Rewrite only the lines starting with the line that contains "The width and" and going on through the line that contains "(x=68, y=57)", replacing "chat widget" with "chat panel" and keeping everything else unchanged. Leave the pictures out of your answer.

-- begin TASK INPUTS --

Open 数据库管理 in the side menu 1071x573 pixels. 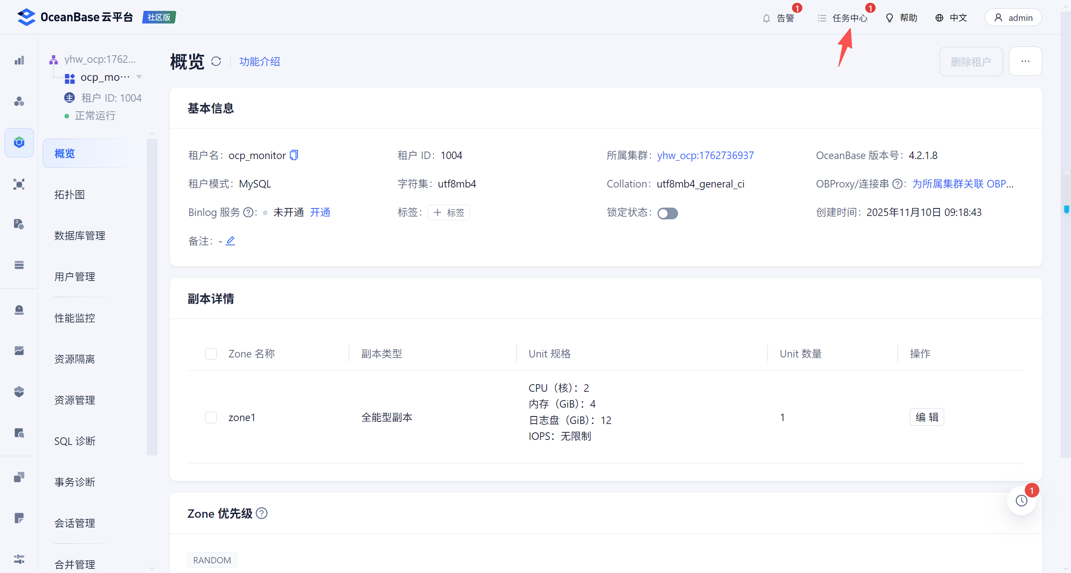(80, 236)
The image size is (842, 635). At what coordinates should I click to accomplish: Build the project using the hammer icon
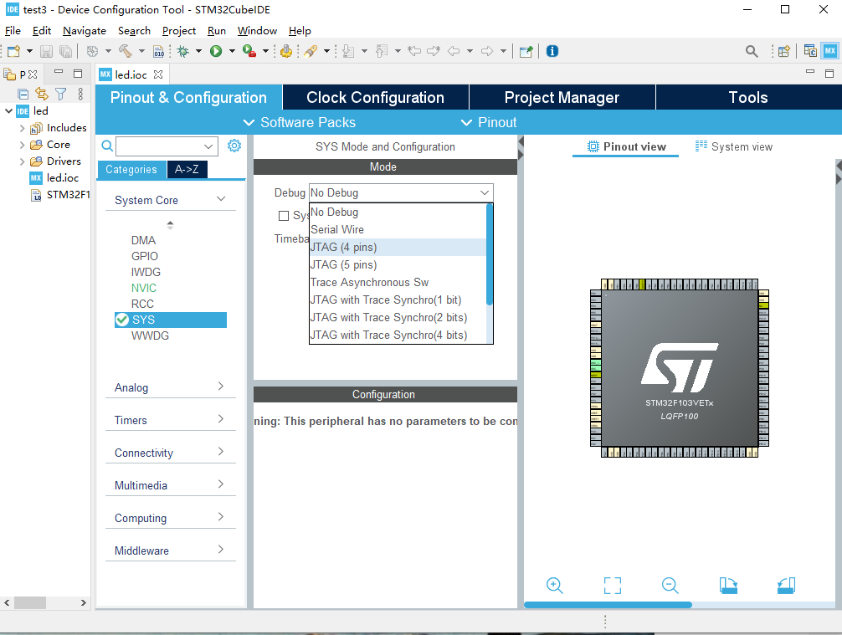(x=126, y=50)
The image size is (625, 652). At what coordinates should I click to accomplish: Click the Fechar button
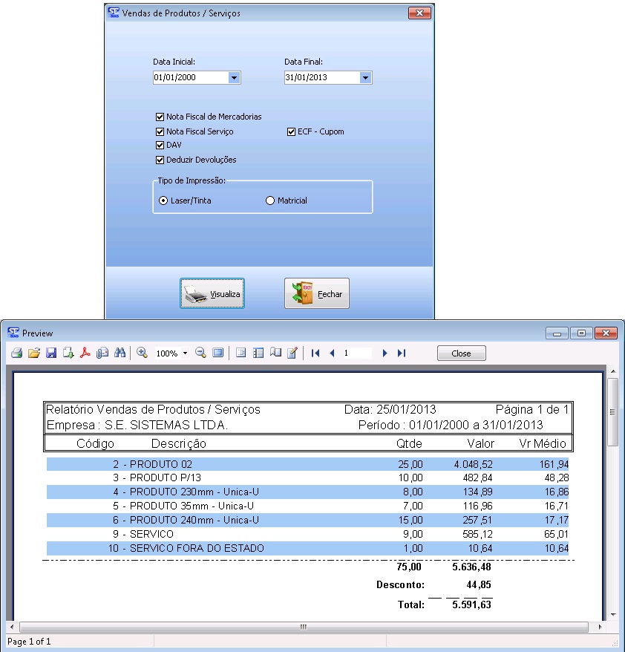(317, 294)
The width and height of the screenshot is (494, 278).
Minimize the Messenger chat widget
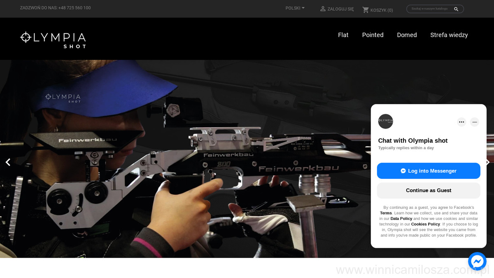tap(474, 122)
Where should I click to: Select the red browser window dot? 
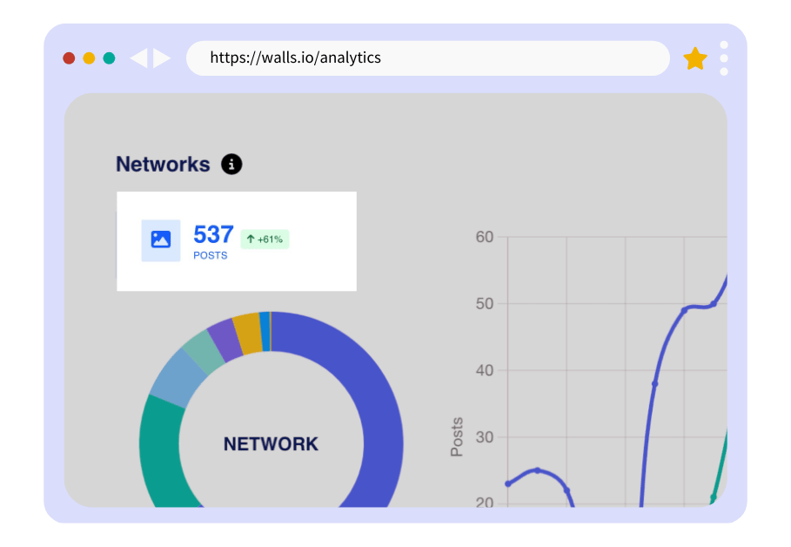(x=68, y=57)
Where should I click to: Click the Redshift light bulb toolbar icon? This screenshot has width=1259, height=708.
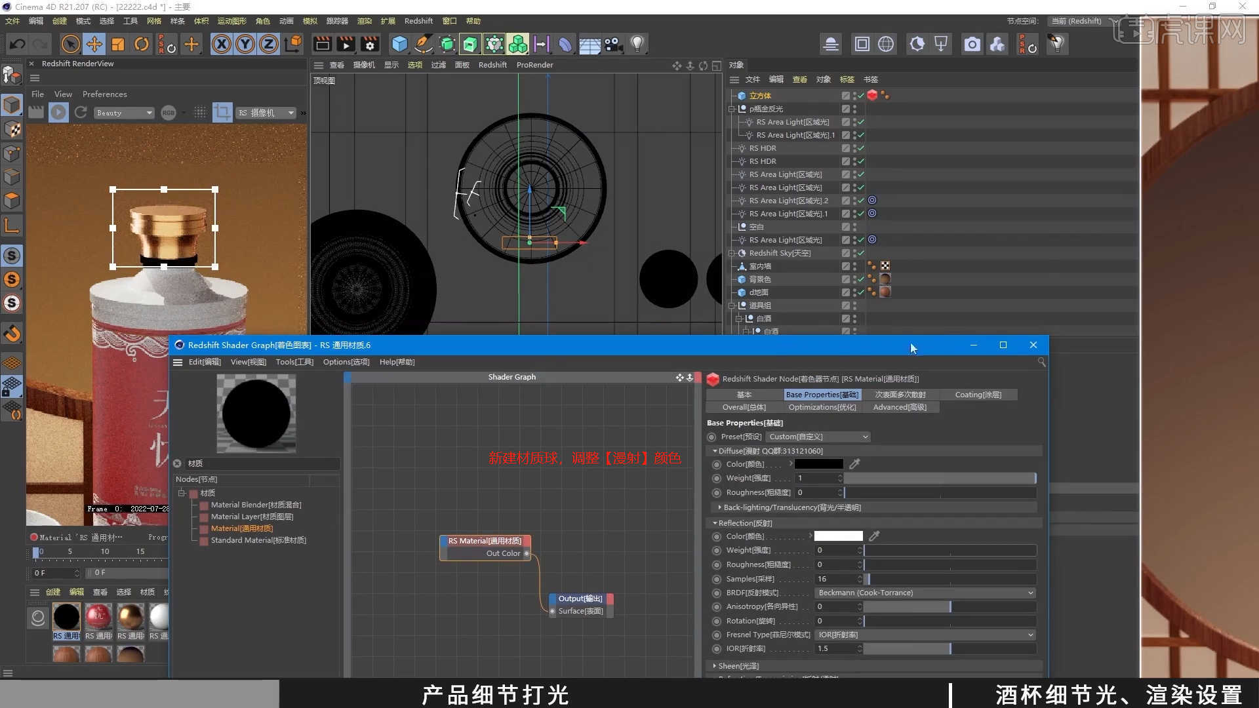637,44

-- end TASK INPUTS --
-- begin TASK INPUTS --

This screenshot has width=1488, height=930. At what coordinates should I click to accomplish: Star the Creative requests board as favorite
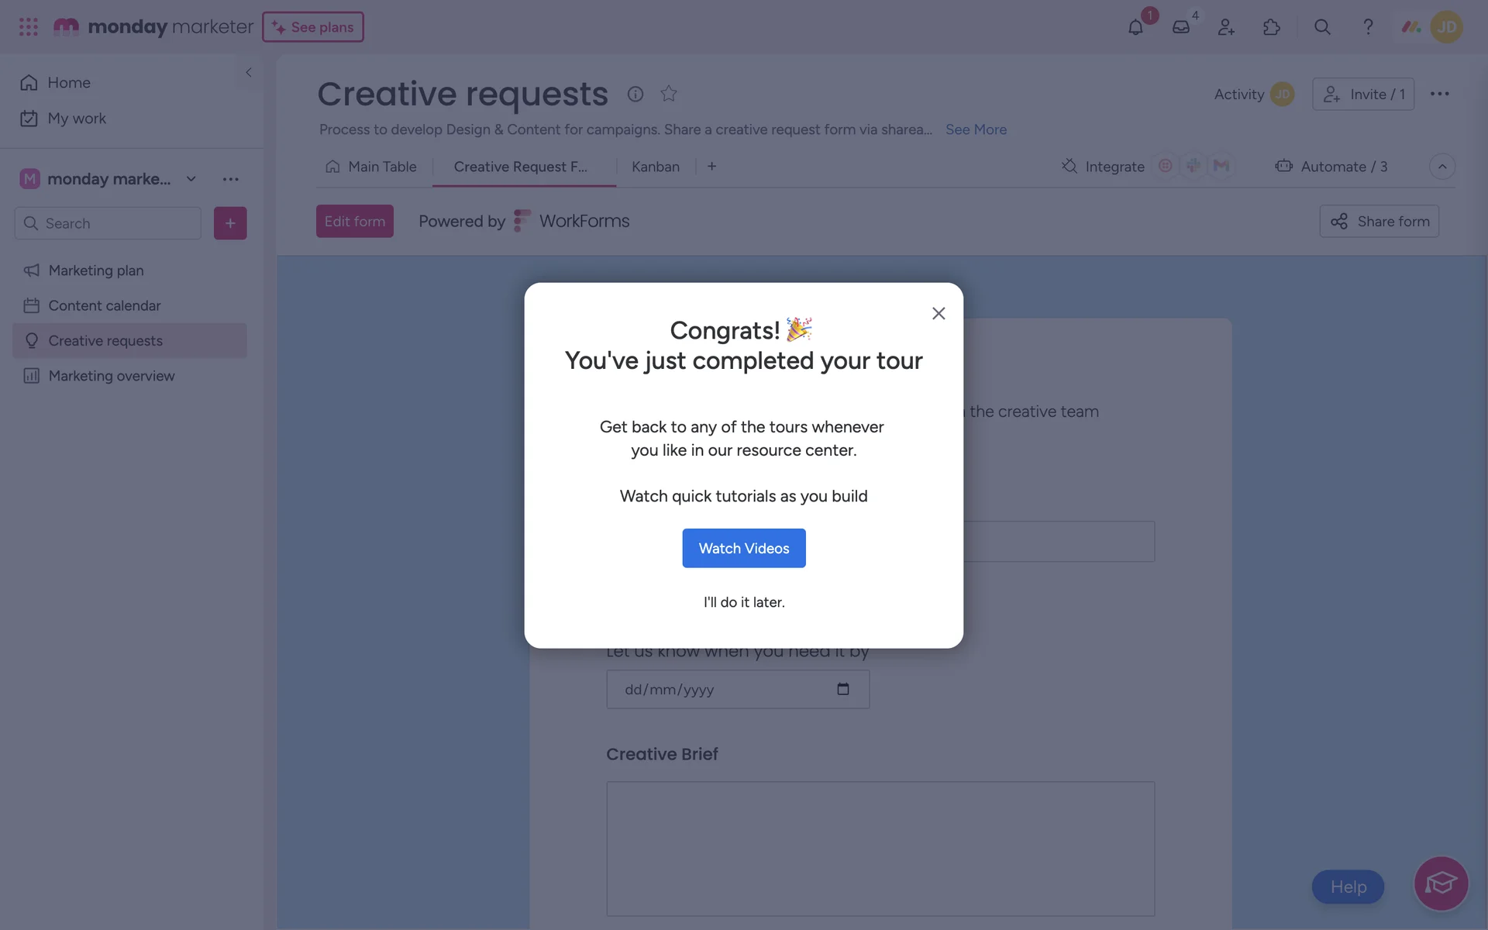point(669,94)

-- end TASK INPUTS --

● **COMPLETED TASK**:
The width and height of the screenshot is (494, 278).
Minimize the Messenger chat panel
tap(474, 122)
Where should I click to: Select the red browser window dot? 
(x=68, y=57)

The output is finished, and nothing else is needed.